──────── TEXT ────────

Making Your Tests Scalable

In a previous topic we discussed how you can make your tests portable in terms of IP addresses by using aliases. dsTest also provides features that enable you to easily scale your tests - either to achieve the desired load on the DUT or to dynamically adjust your tests based on the capacity of a platform during automated testing.

Using Variables

Along with host and interface aliases, your alias configuration can include Variables. Most of the scalar attributes and elements in your test configurations (e.g., subscriber count, node count, or transaction count) support the use of variables and simple mathematical operations upon those variables. You can determine whether an attribute or element supports the use of variables by its type, which will begin with "variable" - variableU32, for example, provides variable support and can accommodate an unsigned 32-bit integer as the resulting value or as a static value.

You can define a variable's value as the result of an operation on a variable that was previously defined, and if you need to perform a complex, multi-step calculation you can establish variables to store the interim results. If you're going to use a value more than once, establish a variable to hold that value; otherwise, simply define the desired operation as the attribute's value.

When you reference a variable, use the syntax @<variable name>. The at sign (@) notifies dsTest that it is dealing with a variable rather than a text value.

The most common variable usage is setting subscriber count and then using that variable to set the values that should adjust relative to the number of subscribers. In this case it's usually best to define the variable as part of your test configuration. If you want to change the variable's value and run the test again you can use a command to change the value as shown below.


Assume you are testing a DRA that routes Gx transactions between your PCEF node and your PCRF node, and that you'd like to run this test with increasing loads to find the DRA's breaking point. Your test has a SmartEvents state machine that will keep each subscriber's session alive for 30 seconds as it generates approximately 0.5 TPS. The action that launches SmartEvents will run until you stop it and it will keep all subscribers active for the duration of the test - as their sessions end they'll initialize new sessions.

First, we determine the variables required:

1.subCount will store the initial number of subscribers.

2.averageTPS will be calculated as subCount divided by 2 and will represent the target TPS for the test.

──────── DATASET ENTRIES ────────

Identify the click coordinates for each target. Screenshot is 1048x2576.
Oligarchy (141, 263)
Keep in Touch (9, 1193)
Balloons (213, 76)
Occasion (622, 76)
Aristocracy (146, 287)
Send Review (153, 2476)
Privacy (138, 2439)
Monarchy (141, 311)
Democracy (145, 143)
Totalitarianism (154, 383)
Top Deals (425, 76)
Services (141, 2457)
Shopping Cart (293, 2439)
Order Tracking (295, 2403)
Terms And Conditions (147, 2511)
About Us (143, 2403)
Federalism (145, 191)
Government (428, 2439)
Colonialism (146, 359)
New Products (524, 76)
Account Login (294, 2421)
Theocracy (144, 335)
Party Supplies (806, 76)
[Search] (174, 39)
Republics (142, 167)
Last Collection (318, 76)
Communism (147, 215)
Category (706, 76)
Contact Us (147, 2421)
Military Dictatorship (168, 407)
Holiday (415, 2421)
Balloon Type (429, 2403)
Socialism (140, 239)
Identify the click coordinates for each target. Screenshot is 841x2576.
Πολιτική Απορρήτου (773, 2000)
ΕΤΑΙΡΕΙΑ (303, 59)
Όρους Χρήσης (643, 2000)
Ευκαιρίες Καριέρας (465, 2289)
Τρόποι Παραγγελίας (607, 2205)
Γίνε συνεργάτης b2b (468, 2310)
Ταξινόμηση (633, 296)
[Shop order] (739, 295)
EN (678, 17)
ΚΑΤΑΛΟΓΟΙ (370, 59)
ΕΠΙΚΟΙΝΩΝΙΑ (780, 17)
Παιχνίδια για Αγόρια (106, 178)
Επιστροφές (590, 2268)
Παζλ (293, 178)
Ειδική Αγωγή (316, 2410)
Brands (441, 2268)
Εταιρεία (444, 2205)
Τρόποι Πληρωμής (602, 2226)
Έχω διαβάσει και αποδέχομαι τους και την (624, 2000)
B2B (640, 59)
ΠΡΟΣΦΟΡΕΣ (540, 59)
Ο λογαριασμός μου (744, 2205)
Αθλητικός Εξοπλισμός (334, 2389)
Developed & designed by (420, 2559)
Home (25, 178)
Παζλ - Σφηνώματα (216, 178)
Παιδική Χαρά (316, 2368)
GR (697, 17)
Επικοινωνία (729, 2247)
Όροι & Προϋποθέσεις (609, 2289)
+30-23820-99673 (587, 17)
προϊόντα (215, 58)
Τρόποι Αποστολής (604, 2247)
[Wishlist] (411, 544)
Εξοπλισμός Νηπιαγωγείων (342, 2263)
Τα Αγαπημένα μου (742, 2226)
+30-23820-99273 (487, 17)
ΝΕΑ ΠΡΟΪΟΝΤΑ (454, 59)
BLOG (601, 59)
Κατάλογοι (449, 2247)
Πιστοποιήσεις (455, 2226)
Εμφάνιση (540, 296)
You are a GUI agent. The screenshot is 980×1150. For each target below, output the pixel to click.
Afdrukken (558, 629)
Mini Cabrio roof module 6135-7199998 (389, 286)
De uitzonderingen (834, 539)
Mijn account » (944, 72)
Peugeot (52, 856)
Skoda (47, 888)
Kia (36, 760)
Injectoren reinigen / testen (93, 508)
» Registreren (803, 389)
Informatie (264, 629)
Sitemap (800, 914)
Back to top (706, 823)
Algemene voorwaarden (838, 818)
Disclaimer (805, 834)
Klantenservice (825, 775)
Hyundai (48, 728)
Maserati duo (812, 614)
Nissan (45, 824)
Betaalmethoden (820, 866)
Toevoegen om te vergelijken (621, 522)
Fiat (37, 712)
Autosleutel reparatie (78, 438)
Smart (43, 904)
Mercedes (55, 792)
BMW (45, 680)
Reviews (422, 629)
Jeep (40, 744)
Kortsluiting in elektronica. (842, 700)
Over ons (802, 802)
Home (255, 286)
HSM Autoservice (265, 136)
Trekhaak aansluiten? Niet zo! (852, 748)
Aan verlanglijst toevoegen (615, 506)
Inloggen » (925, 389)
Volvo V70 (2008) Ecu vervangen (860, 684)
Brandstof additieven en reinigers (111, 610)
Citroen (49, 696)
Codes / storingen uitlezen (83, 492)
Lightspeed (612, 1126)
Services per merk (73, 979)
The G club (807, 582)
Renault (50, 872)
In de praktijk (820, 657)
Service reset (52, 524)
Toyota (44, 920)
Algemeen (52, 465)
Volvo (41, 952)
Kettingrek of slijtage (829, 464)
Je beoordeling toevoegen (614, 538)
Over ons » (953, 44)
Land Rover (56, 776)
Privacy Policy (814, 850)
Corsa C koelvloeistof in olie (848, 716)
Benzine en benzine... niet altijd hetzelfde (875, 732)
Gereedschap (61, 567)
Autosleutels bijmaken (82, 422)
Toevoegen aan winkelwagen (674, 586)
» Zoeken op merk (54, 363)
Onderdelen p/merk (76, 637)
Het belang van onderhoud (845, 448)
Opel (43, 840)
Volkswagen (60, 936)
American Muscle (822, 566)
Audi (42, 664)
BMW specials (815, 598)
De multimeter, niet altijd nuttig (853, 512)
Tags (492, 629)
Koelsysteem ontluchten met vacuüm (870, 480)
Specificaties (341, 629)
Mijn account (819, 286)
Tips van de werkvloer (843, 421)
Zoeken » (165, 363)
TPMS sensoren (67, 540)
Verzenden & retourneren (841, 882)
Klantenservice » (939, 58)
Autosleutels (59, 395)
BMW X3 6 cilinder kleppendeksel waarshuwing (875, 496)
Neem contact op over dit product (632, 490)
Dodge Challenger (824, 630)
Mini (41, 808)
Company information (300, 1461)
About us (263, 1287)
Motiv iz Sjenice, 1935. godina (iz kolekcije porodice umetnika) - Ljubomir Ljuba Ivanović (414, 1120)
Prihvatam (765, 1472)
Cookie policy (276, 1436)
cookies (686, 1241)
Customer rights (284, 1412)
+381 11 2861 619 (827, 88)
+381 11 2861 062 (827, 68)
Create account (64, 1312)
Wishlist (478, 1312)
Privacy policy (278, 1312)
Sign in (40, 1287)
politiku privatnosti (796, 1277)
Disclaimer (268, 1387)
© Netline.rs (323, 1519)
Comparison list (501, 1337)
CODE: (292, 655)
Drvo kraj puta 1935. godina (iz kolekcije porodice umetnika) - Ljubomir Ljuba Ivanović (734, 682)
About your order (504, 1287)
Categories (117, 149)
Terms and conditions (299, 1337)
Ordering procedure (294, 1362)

────────

◆ OBJECTIVE A ◆
Answer these from the page on making tests scalable, one line each:
(i) What syntax is used to reference a variable?
(ii) What word does the type of an attribute or element that supports variables begin with?
(iii) For how many seconds does the SmartEvents state machine keep each subscriber's session alive?
◆ OBJECTIVE B ◆
From the page on making tests scalable, quote the passage that begins at the words "You can define" and stops after "a text value.".

◆ EXPECTED ANSWER A ◆
(i) @<variable name>
(ii) "variable"
(iii) 30 seconds

◆ EXPECTED ANSWER B ◆
You can define a variable's value as the result of an operation on a variable that was previously defined, and if you need to perform a complex, multi-step calculation you can establish variables to store the interim results. If you're going to use a value more than once, establish a variable to hold that value; otherwise, simply define the desired operation as the attribute's value.

When you reference a variable, use the syntax @<variable name>. The at sign (@) notifies dsTest that it is dealing with a variable rather than a text value.